Make sure you get a judgment satisfaction letter to send to the court advising them that the debt was paid. You can make an agreement with the creditor’s counsel to stand still for full payment of the debt. You can then file a motion (i.e. make a request) to have the judgment vacated based on a mistake such as a clerical error. Most likely, the attorney will not respond to your motion. As a result, the judgment will be vacated. Make sure you send the order to the credit bureaus for complete deletion. You can file a motion to have the judgment vacated (dismissed) based on a technicality, errors in the complaint, or the judgment has moved to another state, or the collection agency did not validate the debt. A technicality can be. You were not properly served or the statute of limitation has run out to collect the debt. You can find errors in the complaint like. The amount of the judgment was wrong. Your name is misspelled, or the date is incorrect.

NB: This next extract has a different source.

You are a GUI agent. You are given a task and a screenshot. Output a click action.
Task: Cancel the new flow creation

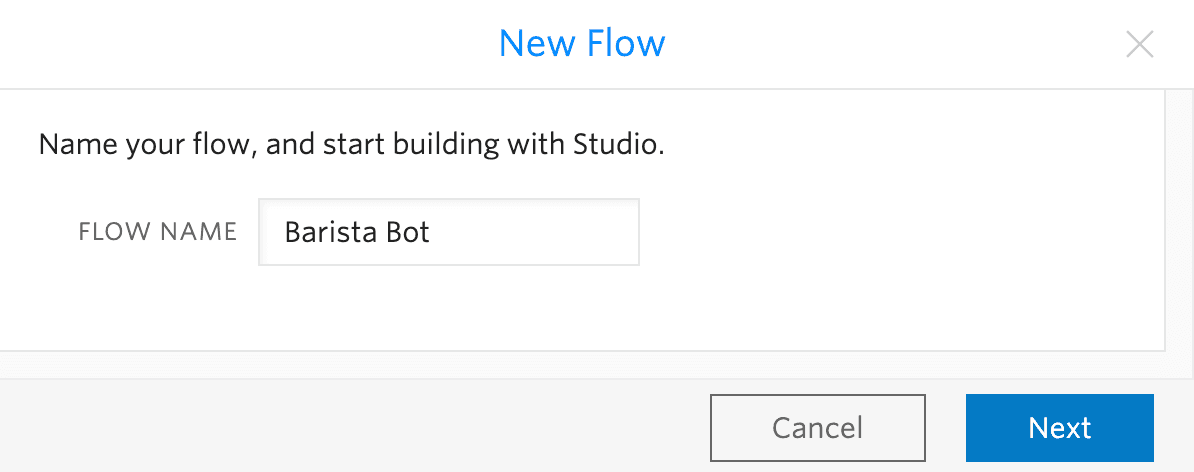point(817,428)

You can file a motion to have the judgment vacated based on discrepancies in the notice or any difficulties in obtaining it. For example, if you did not initially receive the notice, if the server left the notice on your doorstep or at an incorrect address, or if your spouse was served instead of you, you may be able to have the judgment vacated. Also, if the notice has the wrong district indicated, your name incorrectly listed, or if you are ill on the day of court, you may also be able to file a motion. If the judgment follows you to another state, you can dispute the interest by arguing that the collection agency did not validate your debt according to the FDCPA. By doing this, it can result to the judgment being vacated.

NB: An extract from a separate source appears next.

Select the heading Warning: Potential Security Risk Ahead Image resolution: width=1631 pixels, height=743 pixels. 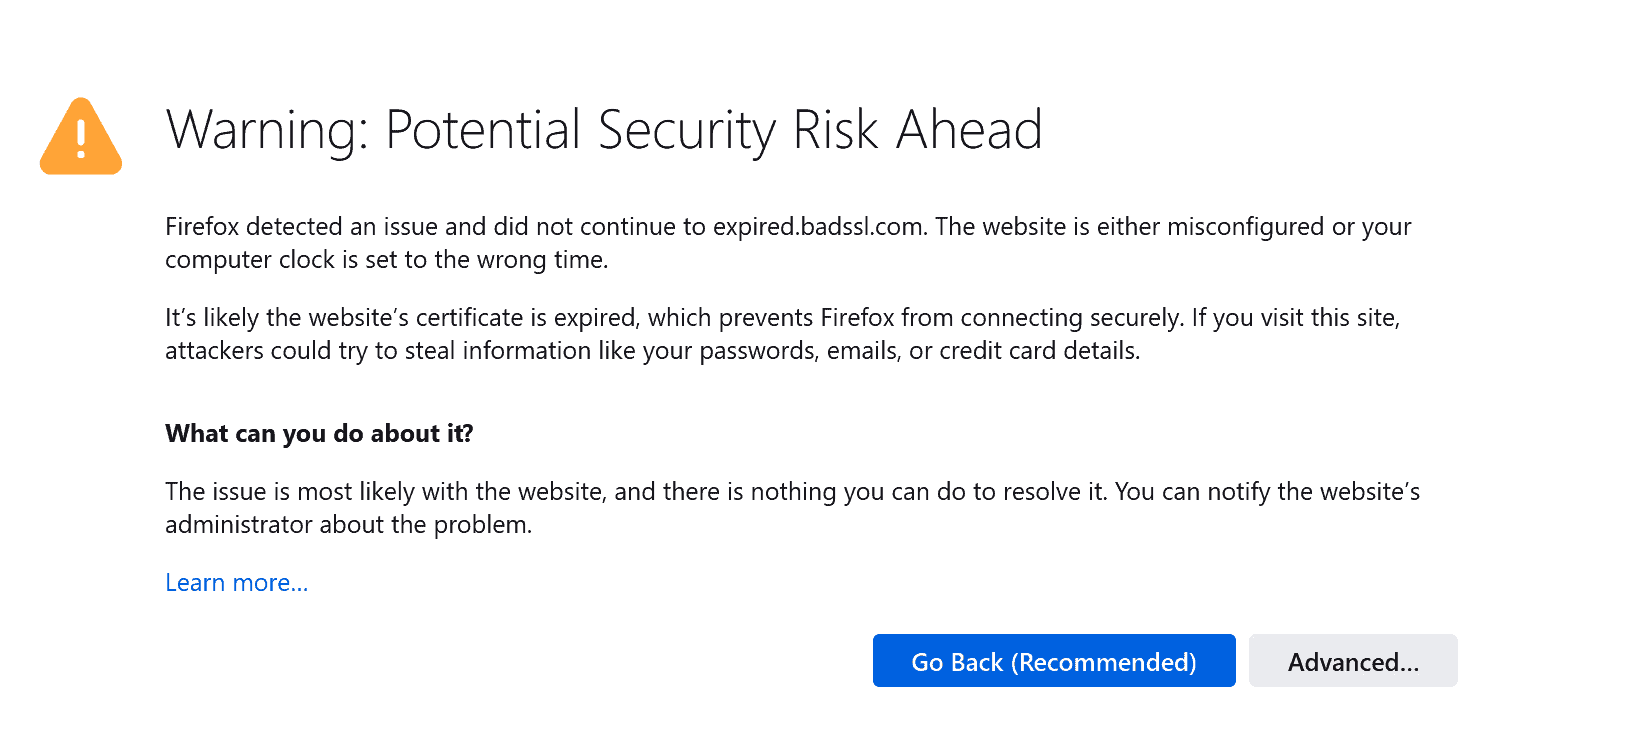tap(604, 129)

Public record information, such as bankruptcies and tax liens, can often be seriously damaging to credit health, so it’s rarely a welcome sight on anyone’s report.
Included in the public records category is a group of derogatory marks classified broadly as “judgments.” Here, we’ll explore civil judgments and their effect on your credit health.
What are civil judgments?
Criminal record information isn’t typically included on your credit report, but civil judgments – like the results of a civil lawsuit or a child support case – are often included. Put simply, a civil judgment is a ruling against you in a court of law pertaining to non-criminal matters, often requiring the payment of damages (for instance, if you lost a case or if you failed to respond to a lawsuit at all).
These marks on your credit are not generally reported to credit bureaus directly. Instead, civil judgments are documented in publically available court records, which credit bureaus may review and include on your credit report.
Other than possibly appearing on your credit report, civil judgments may also result in wage garnishment (a legal order to have payments automatically deducted from your paychecks), eviction or a real estate attachment (an order that forces the sale of property in order to repay debts), among other measures.
Why do civil judgments appear on my credit report?
Your credit report is intended to be an account of your outstanding debts and your borrowing history. Civil judgments often result in a debt that lenders and other parties who are legally permitted to review your credit report use to get a more complete understanding of your financial situation.
How could civil judgments affect my credit score?
The inclusion of civil judgment information in a credit file will often cause a more noticeable drop in score than that of a similarly sized loan, for instance. Taking out a new loan signals that a consumer has voluntarily sought out credit and willingly agreed to pay that money back over time.
On the other hand, a judgment is likely perceived as a consequence of prior mistakes, rather than being indicative of financial management. At best, a judgment will be viewed as another obligation that could keep a potential borrower from repaying other items on their credit report, such as credit cards and loans.
Due to this distinction, civil judgments, like other reported public records, are generally considered to be harmful to credit scores and often have an immediate effect at the time of their addition.
Civil judgments affect your ability to maintain a healthy credit profile. Understanding the origins of these derogatory marks and grasping their implications are important steps in regaining your financial balance.